Липоксигеназа пшеницы оптимально действует в слабокислой среде. Для получения гомогенного субстрата вносят 0,5 мл реактива Твин-40 в 10 мл боратного буфера с pH 9,0, затем по каплям добавляют 0,5 мл смеси жирных кислот, активно перемешивают и добавляют 1,3 мл раствора 1 н. гидроксида натрия. Раствор доводят до 100 мл боратным буфером. В таком виде субстрат можно хранить в холодильнике в течение недели.
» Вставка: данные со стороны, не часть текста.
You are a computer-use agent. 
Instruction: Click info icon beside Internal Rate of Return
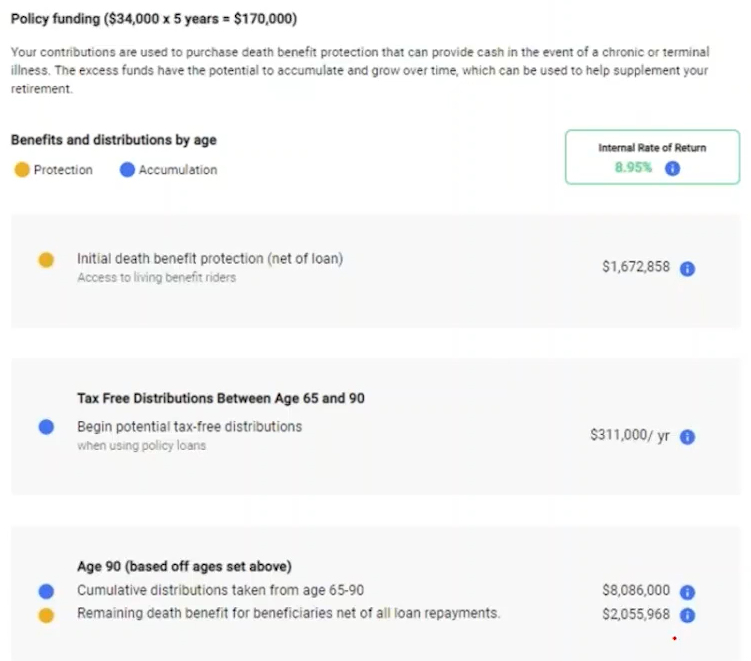pos(672,168)
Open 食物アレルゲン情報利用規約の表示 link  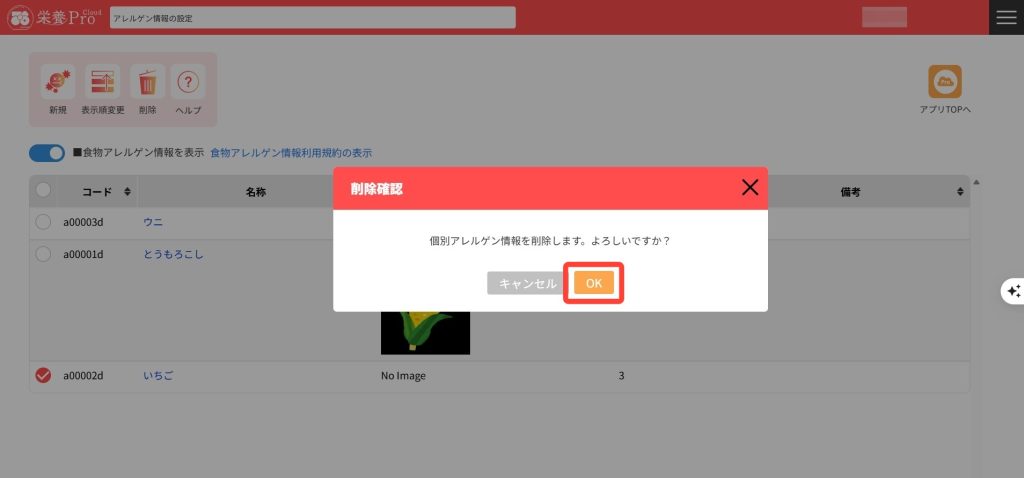pyautogui.click(x=291, y=153)
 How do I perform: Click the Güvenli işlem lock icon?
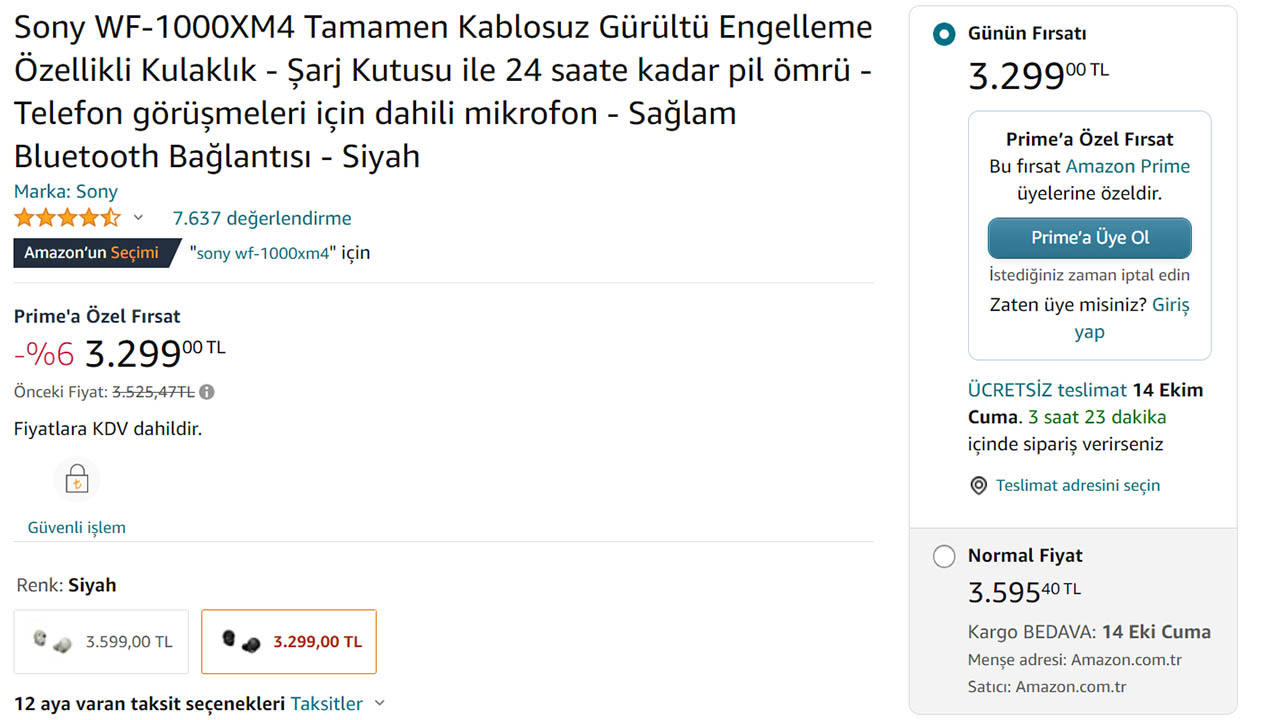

Активность фермента определяют так. Непосредственно перед определением субстрат разбавляют 2,5 частями воды и подкисляют до слабокислой среды. В коническую колбу вносят 10 мл подкисленного субстрата и 1 мл суспензии (при определении ЛАобщ) или вытяжки фермента (при определении ЛАраств). Через 10; 20 и 30 мин из колбы отбирают по две параллельные пробы (0,5 мл-каждая) и переносят в пробирки, содержащие 4,5 мл 96%-ного этилового спирта. В отобранных пробах определяют оптическую плотность на спектрофотометре СФ-4Аили СФ-16 при длине волны 234 нм. Контролем служит проба, в которой к 10 мл субстрата вместо фермента добавлен 1 мл воды.
Так как между концентрацией продуктов реакции и их светопоглощением существует линейная зависимость, то результаты определения активности липоксигеназы выражают величиной оптической плотности. За показатель активности липоксигеназы обычно принимают увеличение оптической плотности субстрата за 20 мин реакции.
Реактивы. 1. Рафинированное растительное масло. 2. 96%-ный этиловый спирт. 2. Гидроксид калия. 4. Твин- 40. 5. Боратный буфер с pH 9,0. 6. 1 н. раствор гидроксида натрия.